Have you ever done something that you wouldn’t do in a billion years just because you’re the only one in your friend group who hasn’t done it before? We call that peer pressure.


Robert Frank, the author of Under the Influence: Putting Peer pressure to Work mentioned that “the effects they [people] have on us are often impossible to avoid any more easily than you can avoid secondhand smoke”. Looks like we’re a little less independent than we thought we were.


85% of highschoolers have been peer pressured. In this post you’ll learn more about the different types of peer pressure, and also the psychology behind it.



Types of peer pressure

  • Spoken / Unspoken

    • Spoken peer pressure is based on persuasion. People are asked if they want to tag along or are even encouraged by their peers to join activities.

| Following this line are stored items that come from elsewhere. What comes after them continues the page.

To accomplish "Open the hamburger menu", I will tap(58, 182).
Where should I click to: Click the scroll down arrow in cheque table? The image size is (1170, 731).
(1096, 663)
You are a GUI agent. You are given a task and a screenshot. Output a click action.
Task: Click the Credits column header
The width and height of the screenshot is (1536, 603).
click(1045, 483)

    • Unspoken peer pressure makes people “tag along''. Although they have a choice whether to follow the crowd or not, most people cave in and follow the crowd just so they won’t be left out.


  • Positive / Negative

    • Peer pressure is not always a negative thing. Positive peer pressure has the effect of influencing a person in a good way, for example, people who study efficiently indirectly pressure others into working hard and studying as well.


  • Direct / Indirect

    • Direct peer pressure is an “on the spot decision”. You’re given a cigarette or a bottle of vodka without asking for it. Do you take it? Or reject it?

    • Indirect peer pressure often occurs when both parties aren’t conscious of it. It normally occurs when someone sees or hears a group of people doing something they’ve never thought of doing or never tried before. This causes them to second guess their self worth and eventually leads them to want to try what they saw/heard.


Why peer pressure is so hard to reject as a teenager

Teenagers are people still struggling to find their true identity and meaning in life. They are too young to know that one should stand up for what they believe in, ranging from the tiniest of things like which ice cream flavour is the best one, to serious world issues such as political controversies. It is hard to say no to peer pressure because teenagers are always a little desperate to fit in. They’re vulnerable and impuissant when it comes to making sure they’re represented as someone “cool” and popular, therefore causing them to accept any peer pressure given to them even if they consciously know it could harm them.



Causes of peer pressure


  • Struggling to develop their own personal identity

  • Afraid of being bullied

  • Has low self esteem

  • Has a strong fear of rejection

  • Does not want to be left out

  • Desperately wants to be cooler

  • Wants to be seen by others and be accepted by others


Effects of peer pressure


  • Distancing with friends and family

  • Harming themselves unconsciously

  • Picking up bad habits such as smoking or doing drugs

  • Mental health may decrease

  • Increase chances of committing suicide


How to avoid and deal with peer pressure

Construct your social circle with people that positively influence you

Since none of us are 100% immune to social influence, you got to have the right group of friends around you to ensure that they wouldn’t force you to do something potentially harmful. They should be people who motivate you to become a better person, instead of pressuring you to do things you normally wouldn’t do.


Think before you act

Have more respect for yourself and your body. If you know smoking is bad for you, do not smoke even if your group of friends do so. Harming your own body for a few toxic friends is definitely not right.


Have more confidence in yourself

Some researchers did a social experiment where they asked a group of people to identify which line out of the three was the same as the one given. All of them answered line C when they came into the room alone. However, when peer pressure was added, meaning they heard the answers of those who went before them, 38% of them changed their answer to line A after some people in front of them purposely answered A. It’s easy to conform to social influence, but you also have to trust yourself when you know that you’re right. Don’t change your answer despite a difference with those of others. Your opinions are validated and your voice matters. Go for the answer you’re sure of, and don’t answer line A when you know it’s C.